工藤は、同月二三日、中村から右の件について報告を受け、翌二四日、林総務課長に説明を求めたところ、同課長は、中村に話した内容と同様の説明を工藤にもした。

(二) このころ、会社のマネージャーや複数のPEから組合員に対し、次のような働きかけがあった。

(1) 同月一八日、北林執行委員は、高間PEから「上部に入っている現在の組合にいると警察のリストに載り、再就職できなくなる。組合を辞めた方がよい。」と言われ、同月二一日には、勝又PEと小林PEから「警察から電話があってJMIUに入っている組合員のリストを提出してくれと言われた。会社はリストを出すので組合を辞めた方がよい。」と言われた。

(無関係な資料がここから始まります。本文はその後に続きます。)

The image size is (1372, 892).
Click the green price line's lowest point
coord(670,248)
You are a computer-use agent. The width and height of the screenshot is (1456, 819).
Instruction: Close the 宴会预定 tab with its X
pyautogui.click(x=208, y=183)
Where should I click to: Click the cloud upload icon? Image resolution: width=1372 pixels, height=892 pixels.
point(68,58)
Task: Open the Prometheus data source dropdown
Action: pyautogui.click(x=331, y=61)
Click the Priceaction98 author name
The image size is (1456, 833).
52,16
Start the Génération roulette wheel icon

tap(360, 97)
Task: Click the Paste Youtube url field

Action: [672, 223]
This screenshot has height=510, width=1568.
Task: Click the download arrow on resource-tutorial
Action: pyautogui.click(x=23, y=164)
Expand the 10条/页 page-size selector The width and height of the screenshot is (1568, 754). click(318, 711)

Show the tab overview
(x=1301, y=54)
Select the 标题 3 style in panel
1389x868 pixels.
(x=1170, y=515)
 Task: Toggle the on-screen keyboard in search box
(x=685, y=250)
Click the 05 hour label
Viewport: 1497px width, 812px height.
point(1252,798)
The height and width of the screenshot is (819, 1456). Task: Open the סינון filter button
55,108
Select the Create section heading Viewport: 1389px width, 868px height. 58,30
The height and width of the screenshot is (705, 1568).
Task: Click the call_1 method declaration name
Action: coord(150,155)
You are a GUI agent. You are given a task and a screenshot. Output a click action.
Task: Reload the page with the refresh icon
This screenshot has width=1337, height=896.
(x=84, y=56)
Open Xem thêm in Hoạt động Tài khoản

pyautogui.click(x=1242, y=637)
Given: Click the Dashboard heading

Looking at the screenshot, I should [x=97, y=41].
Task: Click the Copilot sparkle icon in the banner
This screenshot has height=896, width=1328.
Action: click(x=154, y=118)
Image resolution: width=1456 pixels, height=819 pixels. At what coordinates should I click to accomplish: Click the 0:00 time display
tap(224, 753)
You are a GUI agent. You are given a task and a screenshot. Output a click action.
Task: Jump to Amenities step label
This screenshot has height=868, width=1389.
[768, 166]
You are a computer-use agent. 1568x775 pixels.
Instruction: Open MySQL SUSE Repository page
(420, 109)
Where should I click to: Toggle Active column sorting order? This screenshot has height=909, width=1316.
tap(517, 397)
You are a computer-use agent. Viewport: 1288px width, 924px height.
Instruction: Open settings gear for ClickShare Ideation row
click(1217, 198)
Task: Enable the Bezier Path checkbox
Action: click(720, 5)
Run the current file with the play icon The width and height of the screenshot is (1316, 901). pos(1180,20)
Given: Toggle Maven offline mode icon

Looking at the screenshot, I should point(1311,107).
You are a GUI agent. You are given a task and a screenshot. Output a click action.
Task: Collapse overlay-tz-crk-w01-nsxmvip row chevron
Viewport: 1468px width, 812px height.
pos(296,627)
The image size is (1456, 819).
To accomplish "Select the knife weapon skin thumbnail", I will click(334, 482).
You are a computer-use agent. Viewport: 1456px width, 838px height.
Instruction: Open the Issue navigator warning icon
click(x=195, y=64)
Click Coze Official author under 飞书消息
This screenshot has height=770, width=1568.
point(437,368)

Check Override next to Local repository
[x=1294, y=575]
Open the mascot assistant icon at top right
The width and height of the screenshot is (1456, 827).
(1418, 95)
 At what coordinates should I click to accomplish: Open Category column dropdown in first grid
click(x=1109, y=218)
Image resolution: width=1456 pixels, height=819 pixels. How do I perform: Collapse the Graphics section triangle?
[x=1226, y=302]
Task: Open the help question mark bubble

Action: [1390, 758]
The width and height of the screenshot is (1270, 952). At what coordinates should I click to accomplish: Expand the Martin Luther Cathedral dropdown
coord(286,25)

(2) 同月二一日、白木組合員は、勝又PEからの自宅への電話で、「上部団体に入っていると、組合員名簿を公安に提出する。」と言われた。

(3) 右同日、番屋組合員は、勝又PEから「上部は共産党と関係している。おれが言ってもだめなら白木に言わせようか。白木の組織には赤狩りか何かの組織がある。タイムリミットは今週末。みんなが辞めるのにお前だけ残ってやれるか。」と言われた。

(4) 右同日、小松組合員は、高間PEから「組合は辞めた方がええんちゃうか。」と言われたので田中PEに相談したところ、同PEから「友人として言うが、公安にリストが載るから辞めた方がええんちゃうか。」と言われた。

(5) 同月二二日、広田組合員は、白木組合員とともに、野口マネージャーと小林PEに呼び出され、「警察に組合員リストが渡ることがどういうことか分かっているのか。」「自分自身自衛隊入隊の際に警察に近況調査をされた。警察は思想問題に関する裏のリストを握っている。」「裏のリストの存在自体は幾ら警察に問い詰めても発覚するものではないが、リストによって些細な事で逮捕された例が幾らでもあることは世の中の常識である。悪いレッテルが貼られる。」「個人的に考えて、そのような悪いレッテルを貼られると、余りにも組合員やあなたが可哀想である。今、組合員にこのことを伝えなければならないと判断した上でのことである。」などと言われた。

(6) 右同日、三木組合員は、久住PEから「会社の同僚として言うが、このまま組合に残って上部に入ったら、三月一日に警察に名簿を提出するので、それに名前があったら再就職もできなくなる。上部を抜けたとしても上部からの嫌がらせが自分だけでなく家族にもかかってくるぞ。だから辞めた方がよいと思う。これからは組合に残っていれば査定にも響く。」と言われた。

(7) 右同日、橋尾PEは、野口マネージャーから「JMIUは共産党系である。警察から、JMIUに入っているなら組合員のリストを提出するよう求められた。会社は協力する。警察からは、連合などの中立的なところはよいが、共産党系だからと言われた。月が変われば提出する予定である。あとは個人の判断に任せる。」などと言われた。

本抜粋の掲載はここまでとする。